By Madeline W. Lissner, Crimson Staff Writer

Breaking the record for the most money raised by a business school, Harvard Business School (HBS) amassed nearly $600 million in its first-ever capital campaign, the school announced yesterday.

In the three-year campaign, HBS collected $598.8 million in alumni donations to further fund financial aid, faculty development, global outreach, educational technology, and construction of new buildings.

“The costs of pioneering are very high,” said Malcolm S. Salter ’62, senior associate dean for external relations at HBS.

“These funds allow us to make critical investment in our research and teaching programs, and to launch initiatives that will prepare new generations of leaders to face the challenges of a dynamic, rapidly changing world,” acting dean Jay O. Light said in a press release.

Of the $600 million, approximately $114 million was raised for the financial aid program. Eighty percent of HBS students benefit from the program, which includes funding in the form of student fellowships.

As a result of the campaign, the two-year fellowships offered by HBS will double in amount from $16,500 to $32,000.

HBS values the financial aid program because it allows students to work in the not-for-profit sector, said C.D. “Dick” Spangler Jr., chairman of the campaign and also former president of Harvard University’s Board of Overseers. A student with debt “tends to have to go to work as an investment banker,” he said.

While the campaign officially kicked off in 2003, Salter said that the campaign was conceived five years ago by former HBS Dean Kim B. Clark.

To raise the funds, HBS held 28 regional conferences as well as one-on-one meetings with alumni throughout the year to outline the goals of the campaign, Salter said.

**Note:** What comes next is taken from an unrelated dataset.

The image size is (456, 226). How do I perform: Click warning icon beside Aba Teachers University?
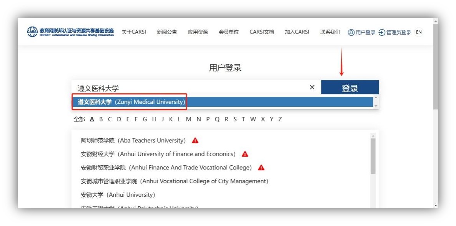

While the main purpose of the conferences were to inform alumni about the capital campaign, the events also had a distinctively intellectual element with HBS faculty presenting their research.

“Harvard students like substance, substance, substance,” Salter said.

Over a five-year period beginning July 2000, Clark alone had 563 one-on-one visits across the globe. Spangler, who is also a 1956 HBS graduate, made more than 200 personal visits.

HBS’ original campaign goal was $500 million, but Salter said the donations began to snowball as the campaign gained momentum.

Although he had “Six hundred [million] as [his] magic figure,” Salter said he never dared to mention this hope to anyone else. “It was always sort of a dream that we could do that.”

Although HBS did not officially announce its final figure until yesterday, the campaign has been closely watched by those who follow the school’s affairs, such as Sanford Kreisberg, an admissions advisor and founder of Cambridge Essay Service.

“It was a 60 month pregnancy and a huge and great baby, but not a surprise to those in the know,” Kreisberg wrote in an e-mail.

Alongside HBS’s success, another Harvard graduate school may soon be achieving a record-breaking capital campaign of its own.

“The [Harvard Law School] campaign goal is $400 million, which is the largest in the history of legal education,” Michael A. Armini, the school’s director of communications, said yesterday.

—Paras D. Bhayani contributed to the reporting of this article.